こだわる大人の特選グルメ
大人のとっておきレストラン
誕生日や記念日などの特別な日は、心地よい空間でとびきり美味しい料理と共に迎えたい。
そんな気持ちに応えてくれる、身も心も満たす、とっておきのレストランをご紹介。
割烹
【国際センター】淡 如雲
肉割烹というスタイルで、
ひと味違う和の世界を堪能し尽くす
 名古屋駅から程近くにありながら、江戸時代の面影を今なお残す四間道。この静かな界隈に、肉割烹というスタイルで新たな風を吹き込んでいるのが、『淡 如雲』だ。店主の山内昭如さんは岐阜県多治見市で和食店『如雲 やま内』を9年に渡り営み続けてきたが、42歳で心気一転。この地に同店をオープンさせた。今注目の気鋭店である。

上品な佇まいの店舗は、お茶屋の先生の自宅を改装したもの。黒漆喰の壁、檜のカウンター、見上げれば米松の梁がわたる開放的な吹き抜け天井。この和モダンな空間で味わえるのが、肉という食材で繰り広げる和の世界だ。店主が目利きする和牛は飛騨牛、佐賀牛を中心に、ベストな状態のものだけを選りすぐった極上品。これにエイジング(熟成)を施す。その手法は、昆布や酒粕、幽庵焼きなどを用い、低温加熱するという和のエイジングで、和牛香を損なわないものなのだという。さらには肉のポテンシャルを最大限引き出すことができる。
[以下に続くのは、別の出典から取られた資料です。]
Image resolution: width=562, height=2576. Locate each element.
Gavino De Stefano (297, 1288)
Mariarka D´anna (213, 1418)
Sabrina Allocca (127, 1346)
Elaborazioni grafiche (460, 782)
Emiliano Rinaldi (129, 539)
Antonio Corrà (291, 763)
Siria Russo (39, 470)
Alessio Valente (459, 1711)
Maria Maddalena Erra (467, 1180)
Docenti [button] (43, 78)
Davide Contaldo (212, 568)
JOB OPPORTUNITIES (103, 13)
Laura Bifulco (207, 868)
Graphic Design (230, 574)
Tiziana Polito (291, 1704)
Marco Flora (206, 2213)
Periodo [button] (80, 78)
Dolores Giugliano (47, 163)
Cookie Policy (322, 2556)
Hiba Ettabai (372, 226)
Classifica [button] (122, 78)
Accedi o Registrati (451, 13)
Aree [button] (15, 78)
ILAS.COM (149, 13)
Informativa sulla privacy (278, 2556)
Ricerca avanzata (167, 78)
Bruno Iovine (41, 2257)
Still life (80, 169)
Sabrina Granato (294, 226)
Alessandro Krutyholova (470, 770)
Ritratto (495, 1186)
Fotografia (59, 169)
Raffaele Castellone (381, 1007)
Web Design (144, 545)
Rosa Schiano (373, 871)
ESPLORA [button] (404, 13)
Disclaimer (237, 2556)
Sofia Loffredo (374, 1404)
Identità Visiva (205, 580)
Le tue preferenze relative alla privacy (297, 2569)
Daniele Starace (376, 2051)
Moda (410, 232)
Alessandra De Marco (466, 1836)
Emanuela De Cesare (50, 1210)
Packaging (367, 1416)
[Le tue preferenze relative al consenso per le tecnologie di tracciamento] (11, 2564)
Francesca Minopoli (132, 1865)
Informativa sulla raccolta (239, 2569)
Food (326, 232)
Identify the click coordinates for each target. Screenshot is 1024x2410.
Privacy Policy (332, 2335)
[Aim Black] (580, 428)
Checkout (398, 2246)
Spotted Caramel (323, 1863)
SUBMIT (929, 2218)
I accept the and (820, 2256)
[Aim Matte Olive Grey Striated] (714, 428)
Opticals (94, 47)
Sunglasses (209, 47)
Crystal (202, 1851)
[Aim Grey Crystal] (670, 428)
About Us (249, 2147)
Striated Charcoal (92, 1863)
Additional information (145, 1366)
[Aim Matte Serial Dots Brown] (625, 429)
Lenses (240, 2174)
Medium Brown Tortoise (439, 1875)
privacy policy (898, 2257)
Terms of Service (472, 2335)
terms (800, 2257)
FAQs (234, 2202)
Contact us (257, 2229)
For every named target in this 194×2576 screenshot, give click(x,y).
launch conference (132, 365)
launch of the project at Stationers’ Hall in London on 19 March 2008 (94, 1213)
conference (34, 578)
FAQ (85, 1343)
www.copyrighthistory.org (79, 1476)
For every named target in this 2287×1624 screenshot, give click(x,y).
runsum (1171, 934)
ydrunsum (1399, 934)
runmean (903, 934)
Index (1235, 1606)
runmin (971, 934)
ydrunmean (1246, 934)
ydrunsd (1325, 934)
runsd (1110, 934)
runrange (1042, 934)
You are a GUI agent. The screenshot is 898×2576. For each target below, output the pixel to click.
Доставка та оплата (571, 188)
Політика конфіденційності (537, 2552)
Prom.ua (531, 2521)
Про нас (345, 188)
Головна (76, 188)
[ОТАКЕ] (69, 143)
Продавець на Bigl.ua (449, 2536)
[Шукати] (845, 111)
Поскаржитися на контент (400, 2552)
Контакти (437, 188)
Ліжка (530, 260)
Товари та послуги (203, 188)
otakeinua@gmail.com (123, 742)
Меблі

「ただ、魚と牛肉とではタンパク質が違うので、締め方や漬け方は通常とは異なります」と山内さんは言う。つまりは和食の料理人としての経験が裏打ちされた技法なのだ。
 料理はコースのみで、ひと皿目から先付、椀物、ご飯のお供まで全て肉尽くし。それぞれの味わいや食感にも変化が感じられる、肉好きを満足させるコース展開だ。しかしながら、店名に込められた〝淡きこと雲の如し″という意味のごとく、決して重くないというのもさすが。そして最後は「茶器は喫茶店でカップを選ぶような感覚で、好みのものを選んでください」と言う店主が立てたお茶でシメ。山内さんならではのスタイルで繰り広げられる世界に、最後までとことん浸らせてくれる。
上写真:檜のカウンターは6席。目の前には、安藤工の作品をはじめ、京の骨董など茶器が整然と並ぶ。
中写真:コース¥5,500〜の一例、わさび漬けイチボを握りにした寿司などが盛られた八寸。
下写真:酒粕や辛子、西京味噌、赤味噌などを用いた和の技法で2〜3週間エイジング。